**PROBLEM DESCRIPTION**: Copy every one of the records below verbatim, leaving the pictures out of your answer.

**INPUT RECORDS**:
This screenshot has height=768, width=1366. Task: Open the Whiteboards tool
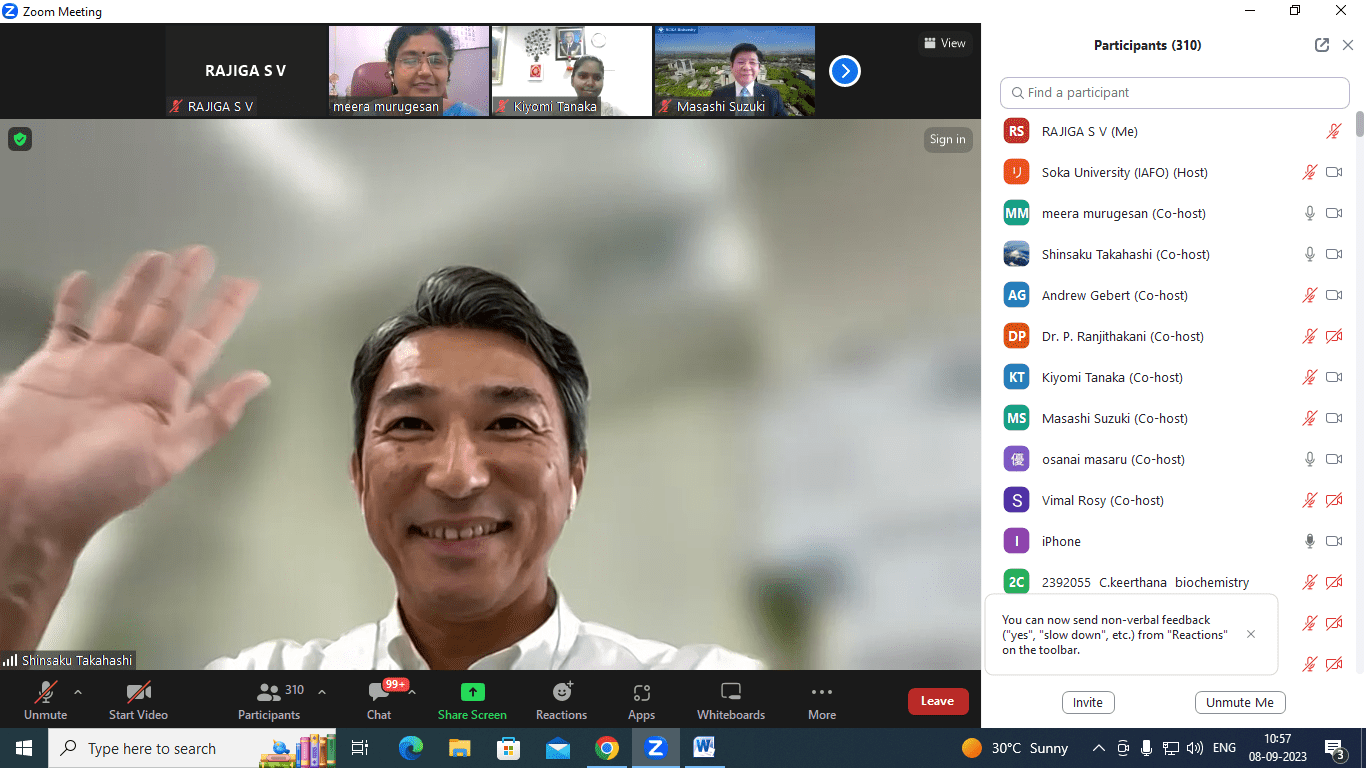(730, 700)
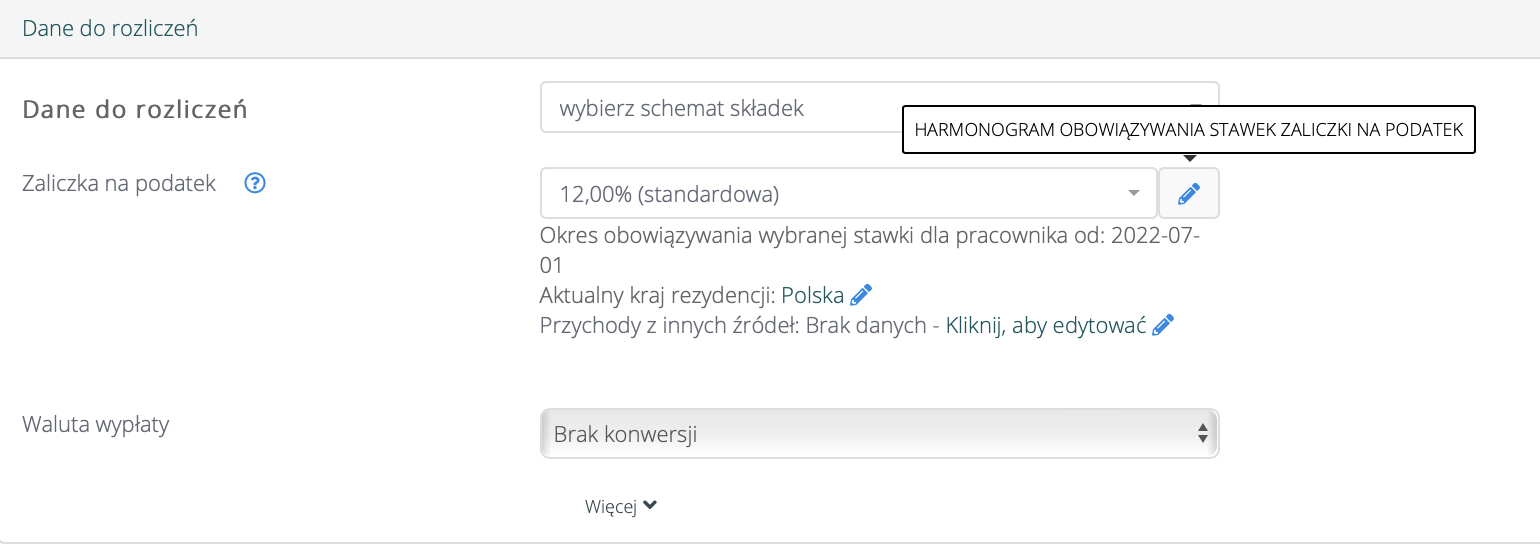Click the "Dane do rozliczeń" panel header
This screenshot has height=548, width=1540.
point(110,28)
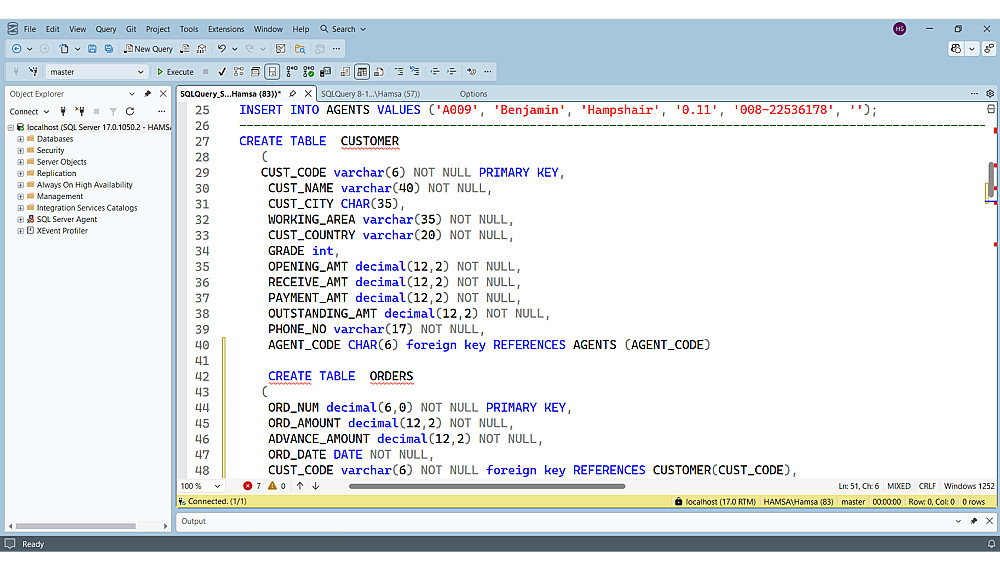
Task: Toggle the pin on Object Explorer panel
Action: coord(148,94)
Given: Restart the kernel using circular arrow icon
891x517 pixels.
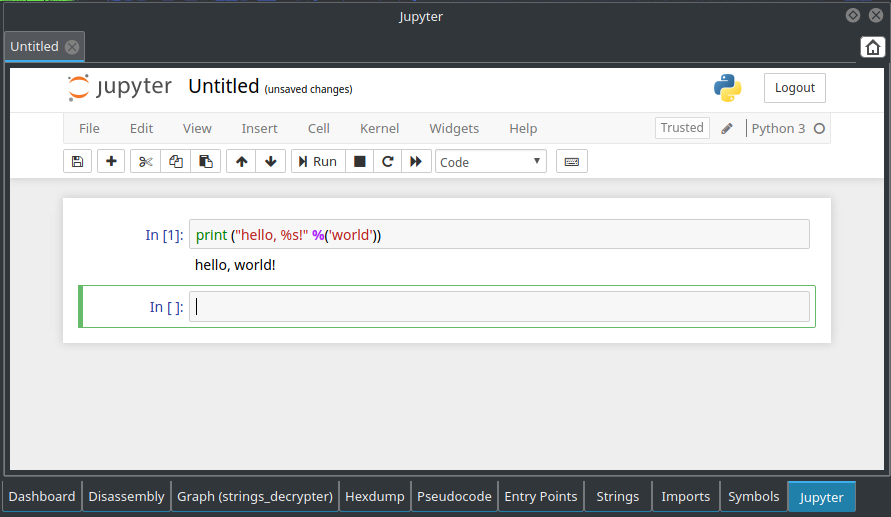Looking at the screenshot, I should click(388, 161).
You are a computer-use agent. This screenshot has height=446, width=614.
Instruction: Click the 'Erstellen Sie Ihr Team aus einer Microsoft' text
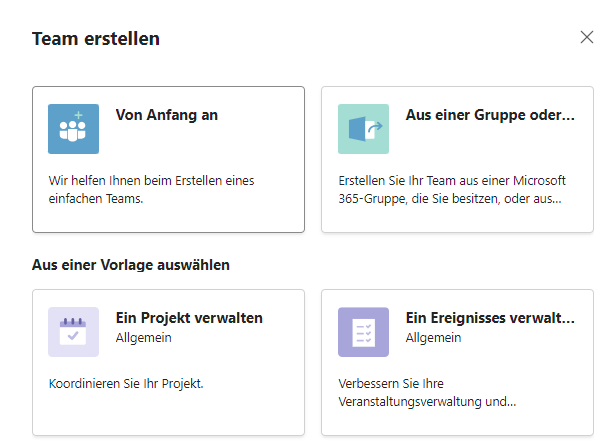coord(452,181)
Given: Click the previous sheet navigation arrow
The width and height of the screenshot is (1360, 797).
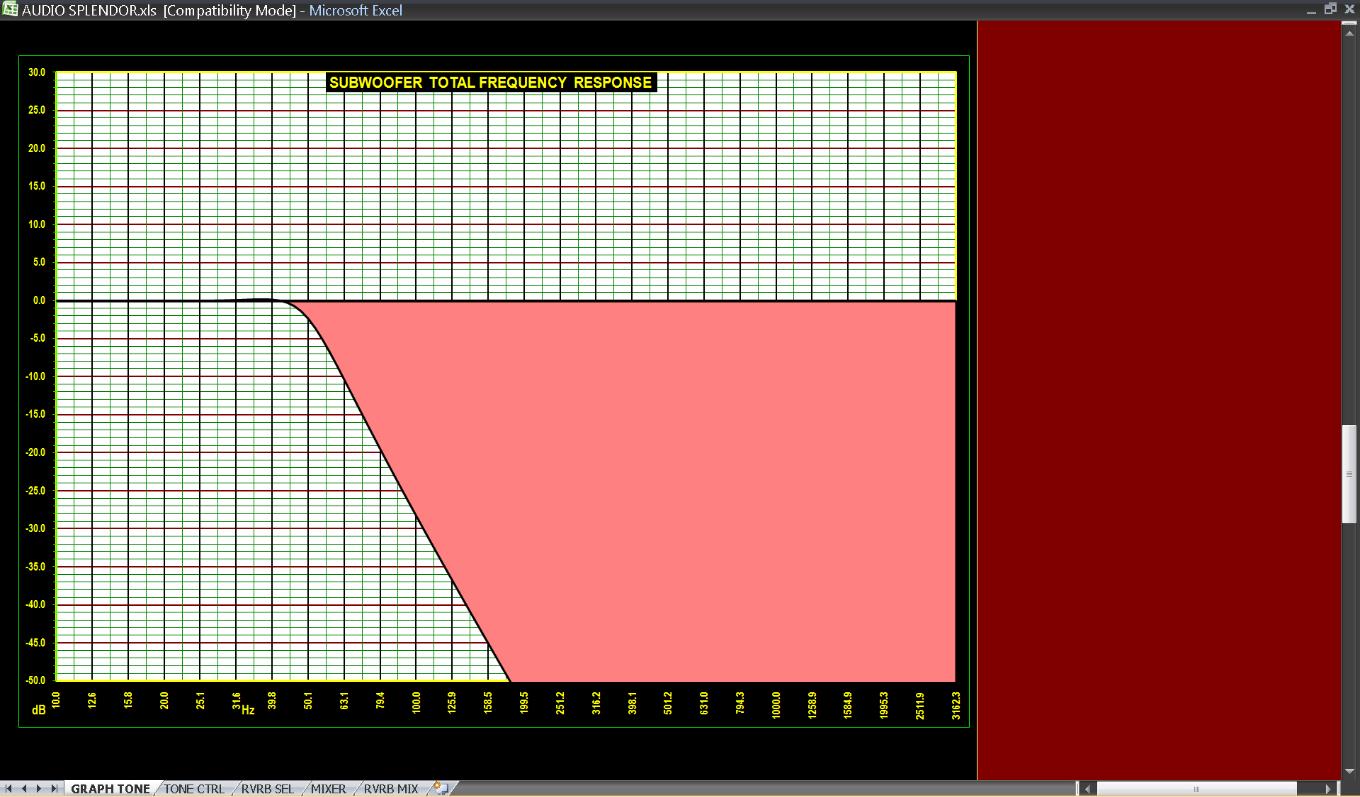Looking at the screenshot, I should (x=26, y=789).
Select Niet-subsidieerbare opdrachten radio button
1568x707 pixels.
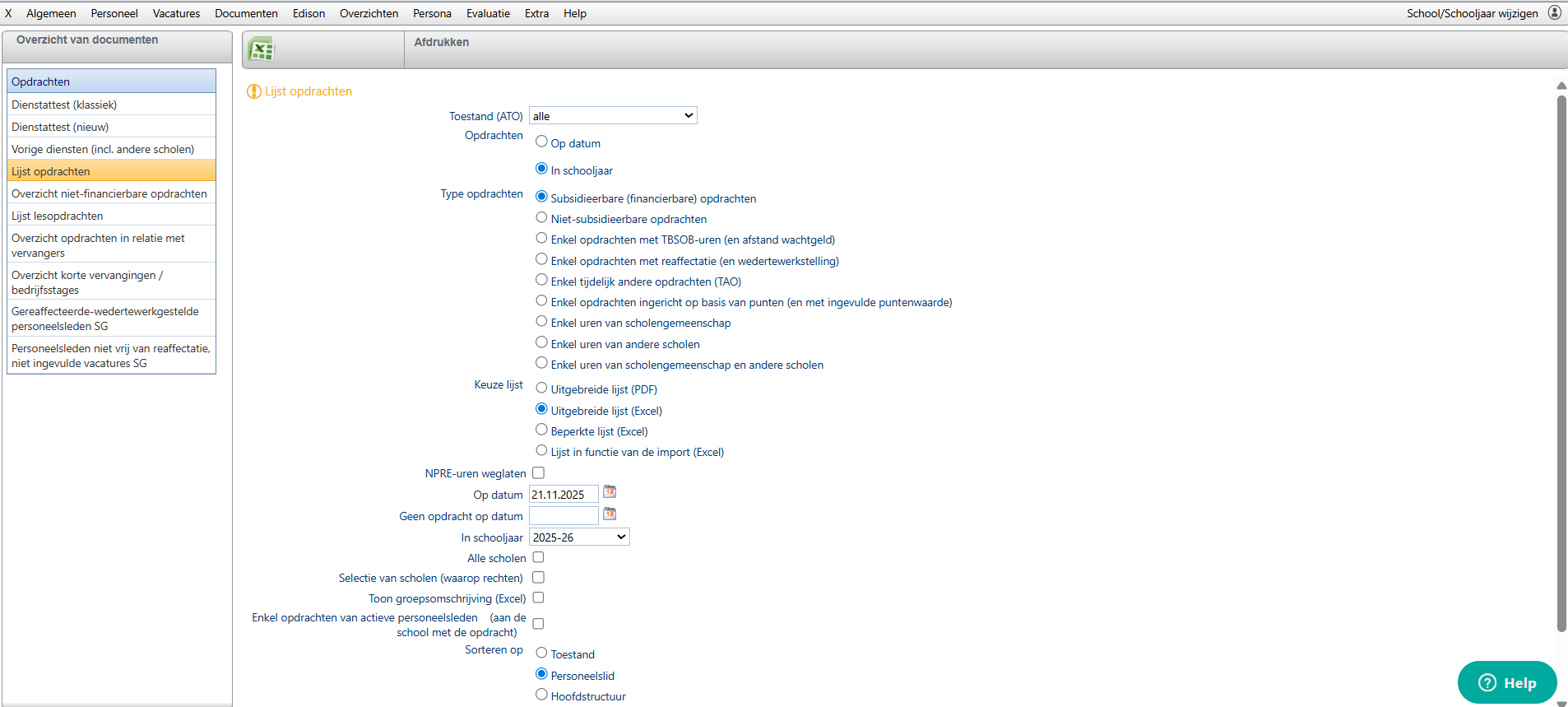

**EXERCISE RESULT**:
This screenshot has height=768, width=1366. Task: Open the Whiteboards tool
(730, 700)
Click the "Dane do rozliczeń" panel header
This screenshot has height=548, width=1540.
point(110,28)
Task: Toggle the pin on Object Explorer panel
Action: coord(148,94)
Given: Restart the kernel using circular arrow icon
891x517 pixels.
Looking at the screenshot, I should click(388, 161).
You are a computer-use agent. This screenshot has height=446, width=614.
Instruction: Click the 'Erstellen Sie Ihr Team aus einer Microsoft' text
coord(452,181)
Given: Click the previous sheet navigation arrow
The width and height of the screenshot is (1360, 797).
Looking at the screenshot, I should (x=26, y=789).
Select Niet-subsidieerbare opdrachten radio button
1568x707 pixels.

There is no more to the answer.